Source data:
=====
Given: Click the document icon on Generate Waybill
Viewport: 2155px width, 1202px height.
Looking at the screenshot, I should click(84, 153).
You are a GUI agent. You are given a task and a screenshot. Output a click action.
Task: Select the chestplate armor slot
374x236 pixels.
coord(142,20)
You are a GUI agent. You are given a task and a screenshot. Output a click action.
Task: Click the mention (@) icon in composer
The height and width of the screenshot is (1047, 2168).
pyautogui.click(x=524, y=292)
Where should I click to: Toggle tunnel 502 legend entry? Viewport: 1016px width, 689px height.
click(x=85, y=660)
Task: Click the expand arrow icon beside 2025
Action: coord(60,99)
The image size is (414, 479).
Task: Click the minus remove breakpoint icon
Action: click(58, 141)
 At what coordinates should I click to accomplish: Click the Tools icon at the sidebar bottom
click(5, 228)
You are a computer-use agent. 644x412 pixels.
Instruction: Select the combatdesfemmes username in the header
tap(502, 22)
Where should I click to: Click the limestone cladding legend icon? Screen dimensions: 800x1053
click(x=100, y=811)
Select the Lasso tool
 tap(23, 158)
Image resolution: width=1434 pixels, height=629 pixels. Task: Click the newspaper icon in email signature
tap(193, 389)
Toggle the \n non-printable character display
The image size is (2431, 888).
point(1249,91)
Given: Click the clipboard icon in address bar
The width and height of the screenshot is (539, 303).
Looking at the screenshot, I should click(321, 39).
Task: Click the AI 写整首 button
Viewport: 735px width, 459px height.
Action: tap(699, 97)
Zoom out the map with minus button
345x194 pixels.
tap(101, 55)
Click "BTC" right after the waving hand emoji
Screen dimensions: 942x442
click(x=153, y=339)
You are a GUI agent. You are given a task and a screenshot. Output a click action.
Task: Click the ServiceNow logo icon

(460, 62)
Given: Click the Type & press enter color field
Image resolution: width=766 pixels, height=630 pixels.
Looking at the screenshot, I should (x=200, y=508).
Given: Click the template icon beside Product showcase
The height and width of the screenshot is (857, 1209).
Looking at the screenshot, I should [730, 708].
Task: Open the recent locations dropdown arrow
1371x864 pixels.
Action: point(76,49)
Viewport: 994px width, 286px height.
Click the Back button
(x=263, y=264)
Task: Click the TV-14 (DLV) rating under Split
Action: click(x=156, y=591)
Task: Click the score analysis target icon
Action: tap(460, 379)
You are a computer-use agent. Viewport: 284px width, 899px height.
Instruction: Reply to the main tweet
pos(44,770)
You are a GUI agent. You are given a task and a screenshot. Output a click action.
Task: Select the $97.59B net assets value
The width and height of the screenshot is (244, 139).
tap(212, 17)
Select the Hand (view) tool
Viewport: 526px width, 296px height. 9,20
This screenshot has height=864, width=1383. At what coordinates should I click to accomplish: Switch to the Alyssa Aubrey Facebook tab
=====
Reproduce all of the material above verbatim, line by line, without any alteration.

Given: Click the document icon on Generate Waybill
Viewport: 2155px width, 1202px height.
Looking at the screenshot, I should click(84, 153).
You are a GUI agent. You are given a task and a screenshot. Output a click action.
Task: Select the chestplate armor slot
374x236 pixels.
coord(142,20)
You are a GUI agent. You are given a task and a screenshot. Output a click action.
Task: Click the mention (@) icon in composer
The height and width of the screenshot is (1047, 2168).
pyautogui.click(x=524, y=292)
Where should I click to: Toggle tunnel 502 legend entry? Viewport: 1016px width, 689px height.
click(x=85, y=660)
Task: Click the expand arrow icon beside 2025
Action: coord(60,99)
The image size is (414, 479).
Task: Click the minus remove breakpoint icon
Action: click(58, 141)
 At what coordinates should I click to accomplish: Click the Tools icon at the sidebar bottom
click(5, 228)
You are a computer-use agent. 644x412 pixels.
Instruction: Select the combatdesfemmes username in the header
tap(502, 22)
Where should I click to: Click the limestone cladding legend icon? Screen dimensions: 800x1053
click(x=100, y=811)
Select the Lasso tool
 tap(23, 158)
Image resolution: width=1434 pixels, height=629 pixels. Task: Click the newspaper icon in email signature
tap(193, 389)
Toggle the \n non-printable character display
The image size is (2431, 888).
point(1249,91)
Given: Click the clipboard icon in address bar
The width and height of the screenshot is (539, 303).
Looking at the screenshot, I should click(321, 39).
Task: Click the AI 写整首 button
Viewport: 735px width, 459px height.
Action: tap(699, 97)
Zoom out the map with minus button
345x194 pixels.
tap(101, 55)
Click "BTC" right after the waving hand emoji
Screen dimensions: 942x442
click(x=153, y=339)
You are a GUI agent. You are given a task and a screenshot. Output a click action.
Task: Click the ServiceNow logo icon

(460, 62)
Given: Click the Type & press enter color field
Image resolution: width=766 pixels, height=630 pixels.
Looking at the screenshot, I should (x=200, y=508).
Given: Click the template icon beside Product showcase
The height and width of the screenshot is (857, 1209).
Looking at the screenshot, I should [730, 708].
Task: Open the recent locations dropdown arrow
1371x864 pixels.
Action: point(76,49)
Viewport: 994px width, 286px height.
Click the Back button
(x=263, y=264)
Task: Click the TV-14 (DLV) rating under Split
Action: click(x=156, y=591)
Task: Click the score analysis target icon
Action: tap(460, 379)
You are a computer-use agent. Viewport: 284px width, 899px height.
Instruction: Reply to the main tweet
pos(44,770)
You are a GUI agent. You are given a task and a screenshot. Output a click action.
Task: Select the $97.59B net assets value
The width and height of the screenshot is (244, 139).
tap(212, 17)
Select the Hand (view) tool
Viewport: 526px width, 296px height. 9,20
This screenshot has height=864, width=1383. At what coordinates should I click to accomplish: Switch to the Alyssa Aubrey Facebook tab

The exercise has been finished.